Liza Rozovsky, qui est arrivée en Israël en tant que membre de la vague d’aliyah en provenance des anciens états d’Union Soviétique, au début des années 1990, s’interroge dans Haaretz sur les raisons qui poussent beaucoup de Russes qui avaient plus récemment suivi le même parcours qu’elle soit à repartir en Russie, soit à s’installer ailleurs dans le monde.

Quoique les états d’âme des Juifs qui immigrent en Israël ne soient pas exactement au cœur des préoccupations de ce site, le changement profond de mentalité et de motivations qui s’est produit dans l’immigration russophone entre deux vagues correspondant à deux périodes de l’histoire de la Russie contemporaine, n’est pas sans signification ni sans implications pratiques pour l’avenir du projet colonialiste sioniste, et donc pour celui des Palestiniens.

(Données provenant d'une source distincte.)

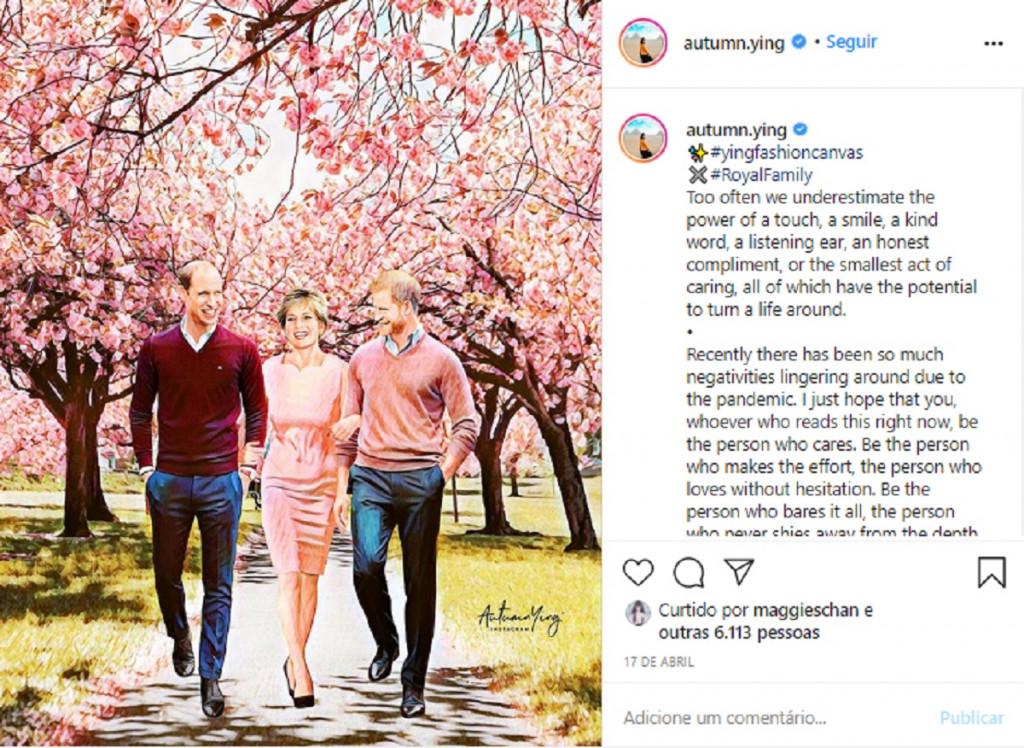Image resolution: width=1024 pixels, height=748 pixels.
Task: Share the post with the paper plane icon
Action: coord(739,572)
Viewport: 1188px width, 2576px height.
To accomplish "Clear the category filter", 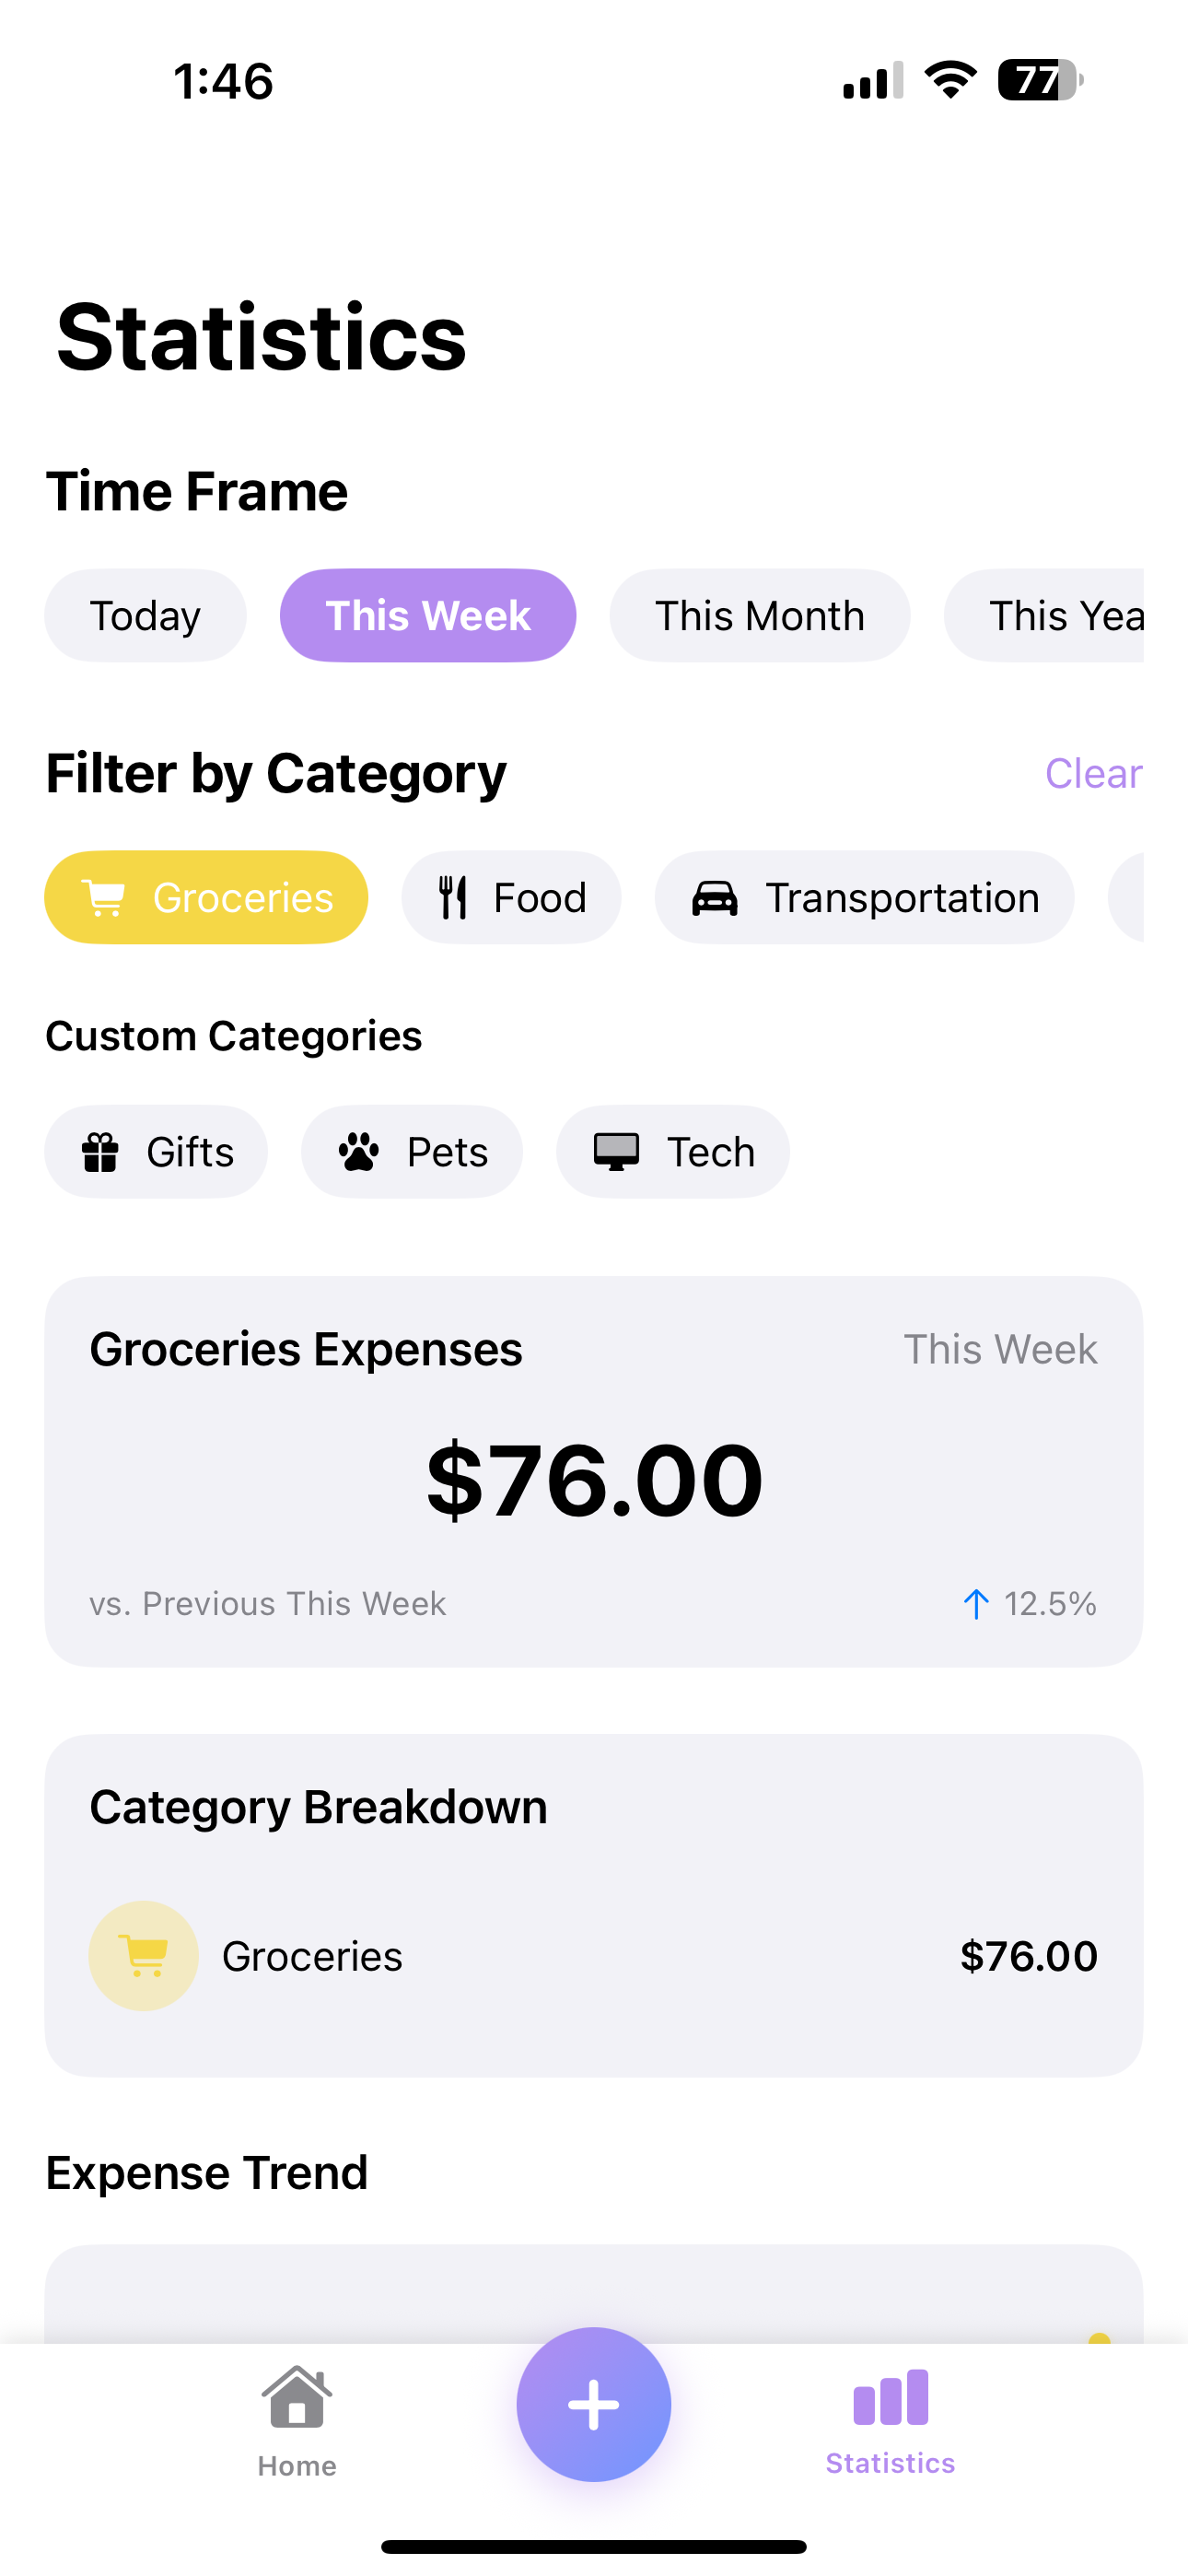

Il se confirme que les grands “réservoirs” d’immigrants juifs potentiels sur lequel les dirigeants sionistes ont longtemps tablé pour assurer à long terme la suprématie démographique appartiennent au passé.  – L.D.


Lors des rares occasions au cours desquelles j’ai l’occasion de les rencontrer et de leur parler, je ne peux m’empêcher de penser qu’ils sont mieux habillés que je ne le suis, plus instruits que je ne le suis, et ont des manières plus naturelles que moi. Je veux parler de ceux qui appartiennent à “l’aliyah Poutine” – une formule qui en Israël sert à désigner les membres de la classe moyenne qui, au cours des dernières années, ont quitté la Russie parce qu’ils sentaient l’emprise du Président Vladimir Poutine se resserrer autour de leur cou.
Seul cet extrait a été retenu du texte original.